For all the changes we’ve been through since the ’80s our NHS workers remain as committed as ever – and the Tories remain committed to holding back their pay.
Paramedic Chris Porsz worked through the changes and, thanks to a passion for photography, was on hand to capture some of the changes.
He’s just retired after 46 years in the health service and published a new book, Just be Kind – Four Decades of the NHS through my lens.
He tells UNISON Eastern: “It’s a tribute to the NHS and my colleagues, over the past few months in particular.
“Many have done so much, over the last few months in particular.”
His photos offer a fascinating insight into the NHS, its workers and the unions representing them over those years.
Chris joined the National Union of Public Employees (NUPE), which merged with NALGO and COHSE to become UNISON in 1993, when he got a six-week job as a hospital porter at Peterborough Hospital after dropping out of university.
“I started studying sociology to become a social worker and it changed me life,” he says, “but I dropped out of university because it was just long boring lectures.
“I turned my camera on society instead.”
He ended up at Peterborough Hospital for 13 years, capturing some of the great struggles of NHS workers in those times and becoming a NUPE steward.
One particularly strong memory was when the new private Fitzwilliam Hospital opened in 1983 and NHS crews refused to transfer patients.
Someone ended up having to make the two-mile journey in the back of lorry that had been full of tarmac a couple of hours before. They used private ambulances after that.
After portering, Chris decided to train as a paramedic in time to take part in the national ambulance dispute of 1989-1990, one of the few trade union success of the Thatcher years.
“The support we got from the public in Peterborough was amazing. People were lining up in their hundreds to donate to our strike fund.”
After the strike – during which 999 cover was maintained – ambulance staff won not only improved pay but improved respect for their profession.
Collecting in Peterborough and marching in London.
Chris put down his camera in the early ’90s as he focused on his family life. He picked it up again in 2009 when the Peterborough Evening Telegraph gave him a column, the Paramedic Paparzzo. He started publishing books of his street photography.
But there’s a link between the world view that drove him to be active in NUPE and snap the world around him.

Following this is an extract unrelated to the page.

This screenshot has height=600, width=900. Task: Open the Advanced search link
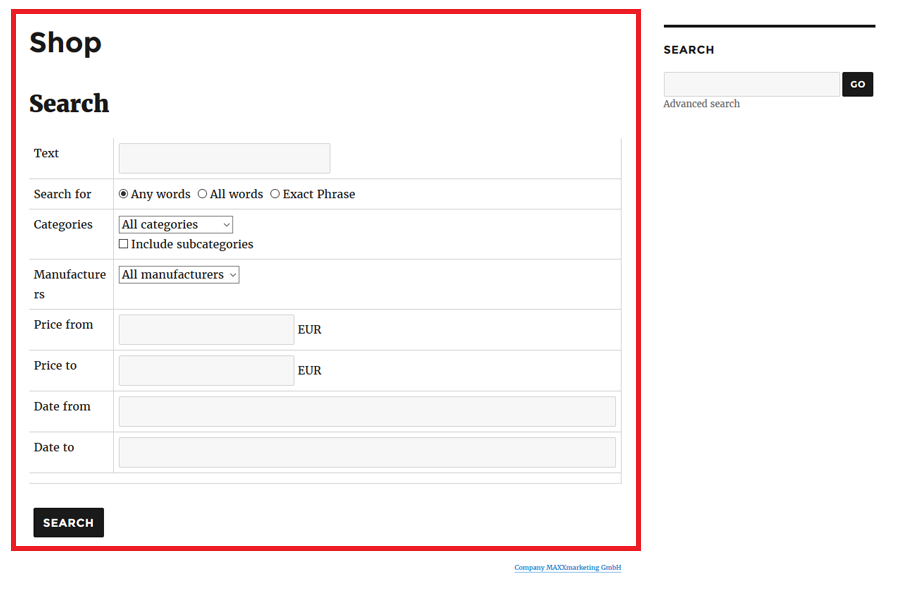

“I’ve always been sympathetic to the dispossessed and wanted to change the world,” he says.
“Part of why I wanted to do the NHS book was to highlight the contribution immigrants have made.
“I’ve been really saddened by the rising nationalism and xenophobia in recent years. My mother was a holocaust survivor, her family were murdered in concentration camps.
“My parents came to Peterborough and made an incredible contribution to the city. Without people like them the whole NHS would collapse.
“My book title Just Be Kind was inspired by my 90-year-old mother, who was asked: ‘Krystyna, do you have a message for the world?’ Despite her dementia she instantly replied: ‘Just be kind.’ For me this is the very ethos and beating heart of our NHS.”
Ancillary staff at Peterborough Hospital vote to join in a day of action with ambulance workers.